Though this situation is exceedingly rare, users should be wary of modifying their objects during serialization. Concurrent modifications can result in a serialized object whose state never existed in-memory; (1, "hello") was the result of the above example's serialization, but the object's value was never (1, "hello").

Extensibility

PowerSerializer is designed specifically for customizability. Most of its methods can be overridden to provide for custom behavior during serialization/deserialization (like re-hashing a dictionary's elements), allowing for PowerSerializer to meet a wide variety of needs.

API Reference

For documentation about each type included in PowerSerializer, please see the complete API reference.

Basic concepts

Serialization

Serialization begins when a user calls the Serialize method on a serializer instance. If the object to serialize is null, it is replaced with an internal class called NullRepresentative, because the serializer does allow serializing a completely null value. The serializer then calls CreatePowerSerializationContext to create a new serialization context where the growing object graph and type list are stored. The object graph is stored as a linear list, and the index of each object in the graph represents the pointer number used to refer to that object in the byte array.

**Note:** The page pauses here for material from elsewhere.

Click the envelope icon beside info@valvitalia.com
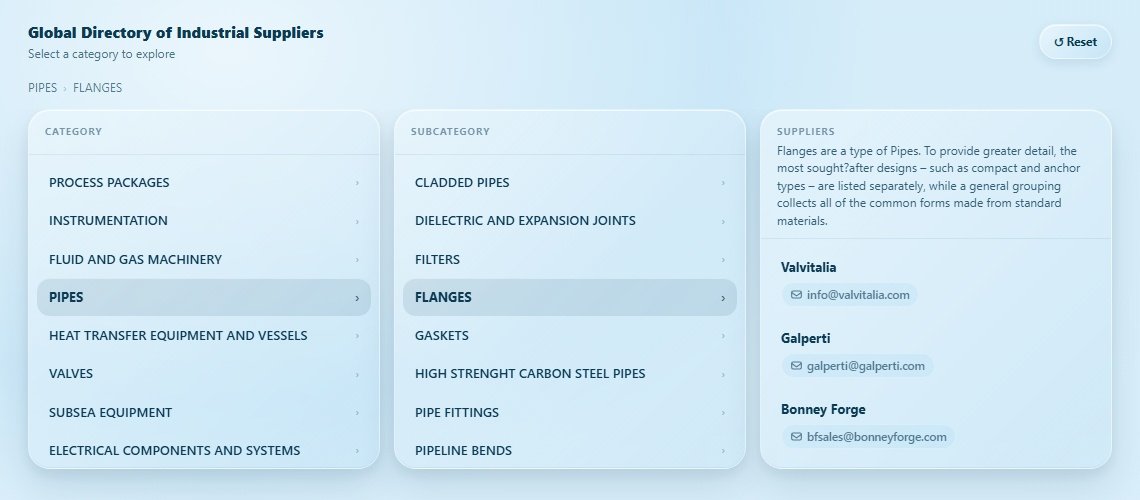The width and height of the screenshot is (1140, 500). [x=796, y=295]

The object graph begins by containing just the object to serialize. SerializeObject is called on the object to serialize, and its fields are inspected. Any value-type fields are written directly to the byte array, and any reference-type fields are added to the object graph. The references of each field are written to the byte array using the WriteObjectReference method. SerializeObject is then called again on each of the new objects in the object graph until the end of the graph is reached.

Lastly, all of the type IDs are written to the byte array by calling TypeResolver.WriteTypeID. Then, the resulting byte array is returned.

Deserialization

Deserialization begins when a user calls the Deserialize() method on a deserializer instance. CreatePowerDeserializationContext is called to create a new deserialization context where the growing object graph and type list are stored. The serializer then reads the type IDs from the end of the byte array, calling TypeResolver.ReadTypeID to obtain each type.

The serializer then calls ReadAndCreateObject to create a new object of the specified type. That object is then added to the object graph, and DeserializeObject is called on it, reading value-typed fields directly from the byte array and object references using ReadObjectReference. This process is repeated with each of the new objects in the object graph until the end of the graph is reached.

Lastly, ProcessObjectGraph is called to make any last-minute adjustments to the object graph, and it returns the final deserialized object.